Los poderosos glaciares, achachilas que protegen la cordillera oriental en Bolivia y gran parte de los andes continentales, dejan escurrir sus aguas, que luego alimentan los ríos que surcan como arterias de vida el bosque amazónico.

Desde niño me quedé fascinado por el recorrido de estos ríos. Recuerdo la primera vez que discutí con una profesora cuando iba en primaria por afirmar que todas las aguas del Valle de Chuquiago Marka, después de su curso al sur por valles secos, viraban completamente al norte, para llegar y convertirse en el río Beni, ya en plena Amazonía.

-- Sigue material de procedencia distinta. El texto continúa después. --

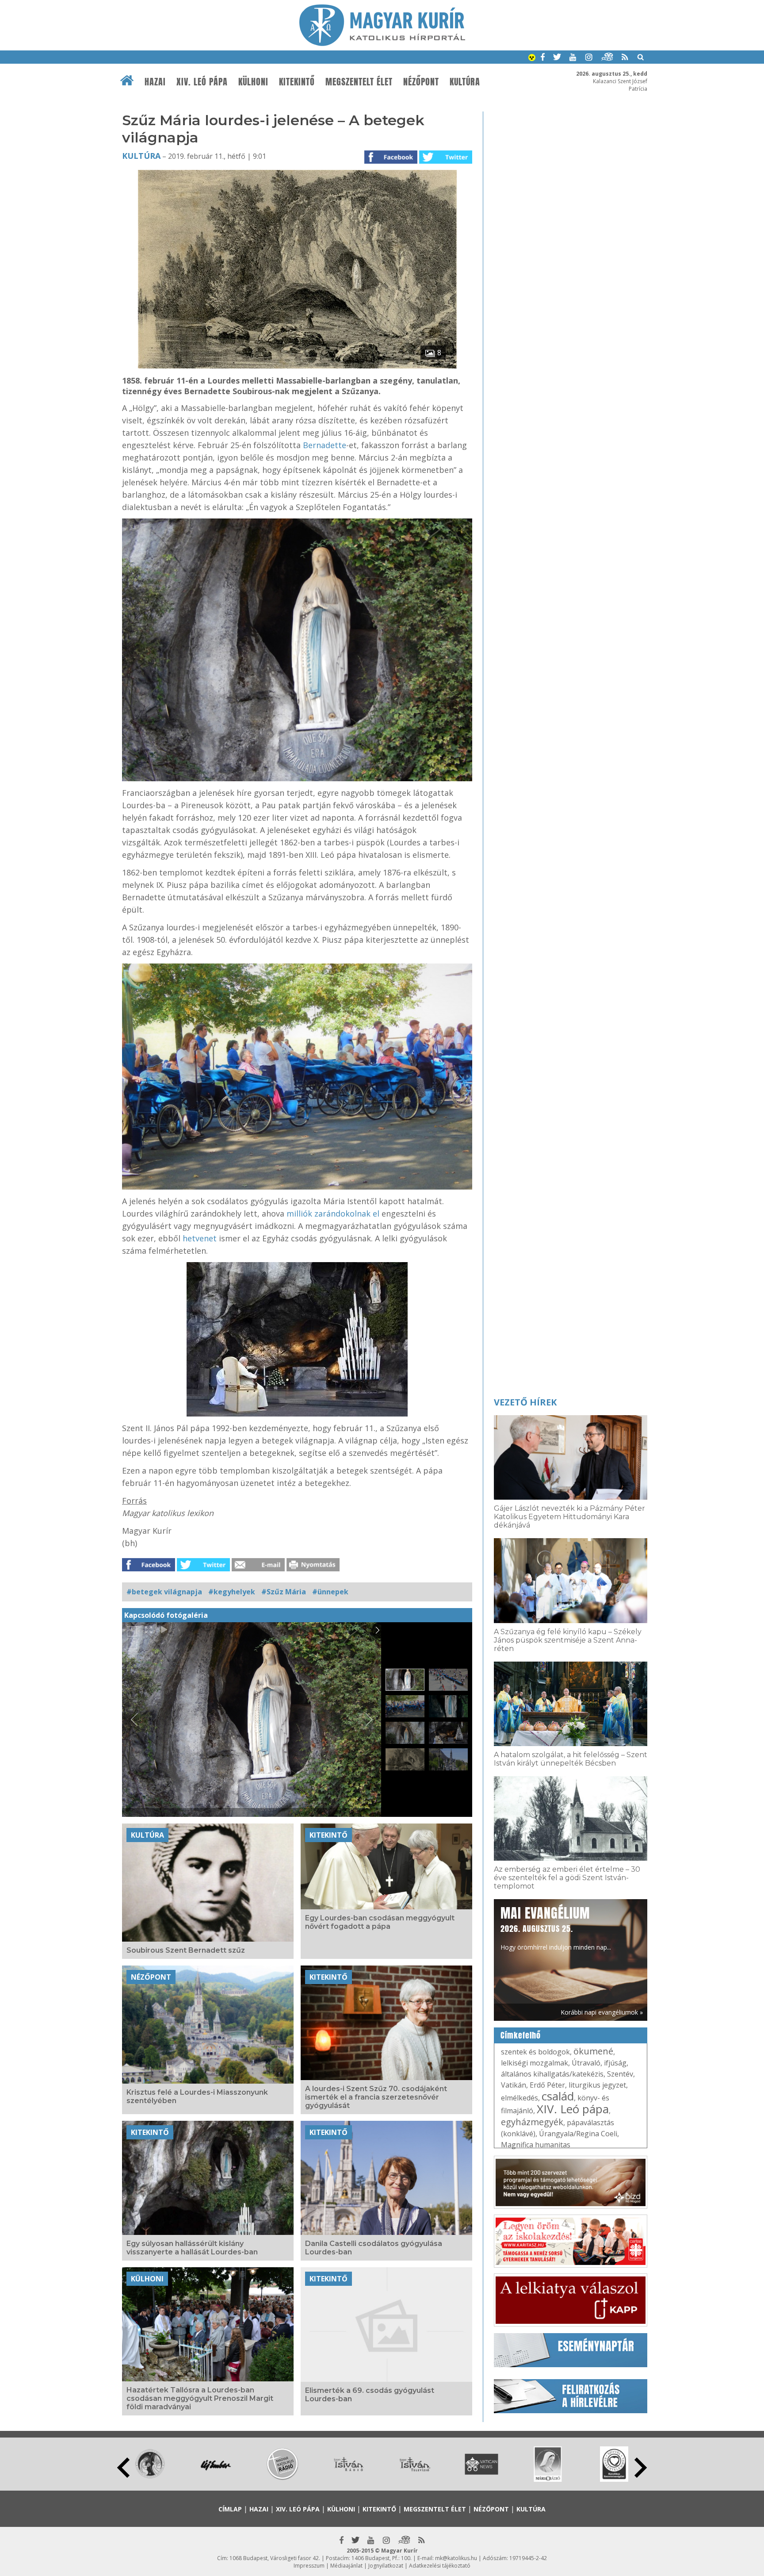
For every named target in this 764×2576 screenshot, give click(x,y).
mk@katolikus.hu (456, 2558)
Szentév (620, 2074)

La profesora tuvo que verificar en el mapa, pues en su cabeza la conexión entre la ciudad andina y la Amazonía era demasiado lejana como para pensar que el río Choqueyapu era, al final de cuentas, un río amazónico.

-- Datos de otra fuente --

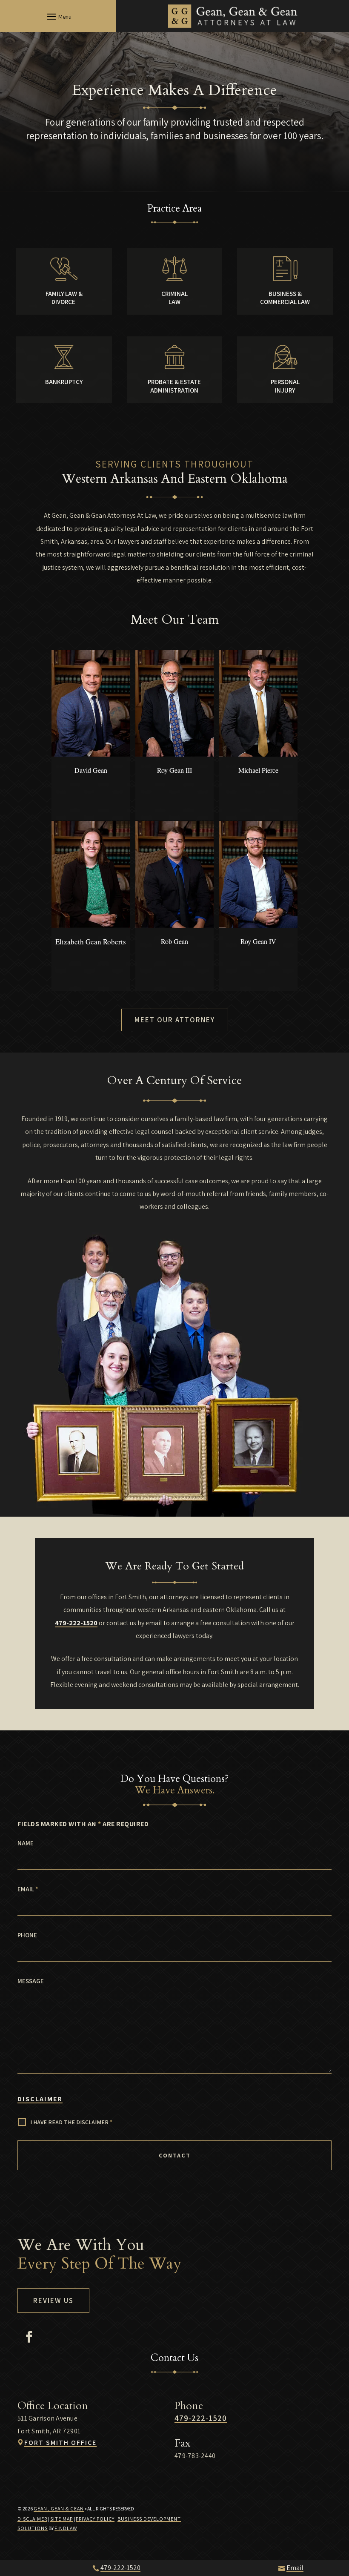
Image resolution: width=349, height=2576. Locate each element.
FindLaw (65, 2528)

Un poco mayor también quedé maravillado por cómo las aguas de los valles cochabambinos dan un giro de casi 360 grados, descendiendo desde Punata, juntando sus aguas con la lluvia que se escurre por los valles chuquisaqueños, los valles de Aiquile, Mizque que después confluyen en las estribaciones de la cordillera, para llegar al histórico territorio guaraní. Luego, estas aguas continúan su descenso para abrirse paso por las planicies de Abapó, en pleno Chaco boliviano. Pero la travesía de las aguas continúa girando al norte, enfilando hacia la Chiquitana, viajando kilómetros por las planicies antes boscosas, cercanas a la ciudad de Santa Cruz, para, al final, virar levemente hacia el Mamoré y formar uno de los recorridos más impresionantes de la geografía boliviana.

Para quien ha viajado en avión por Bolivia, es fácil reconocer —principalmente en los meses de junio y julio— los grandes bloques etéreos de nubes agazapadas contra la cordillera, formaciones fantásticas atrapadas en las cordilleras de los Chimanes y del Altamari. Se las observa con claridad por las ventanillas que dan al norte desde cualquier avión que recorre el vuelo de Santa Cruz a La Paz, en toda la zona de bosques húmedos de montaña que son característicos del chapare y los yungas paceños, la región más húmeda de Bolivia. También, se puede observar cómo algunas formaciones nubosas escapan y atraviesan sobre las primeras montañas para llegar a los pies del Illimani, del Quimsa Cruz, del Mururata, del Condoriri, donde se encuentran solitarias, con vistas al oriente esperando la época de lluvia para ganar fuerza y caer en forma de lluvia y nieve en los andes.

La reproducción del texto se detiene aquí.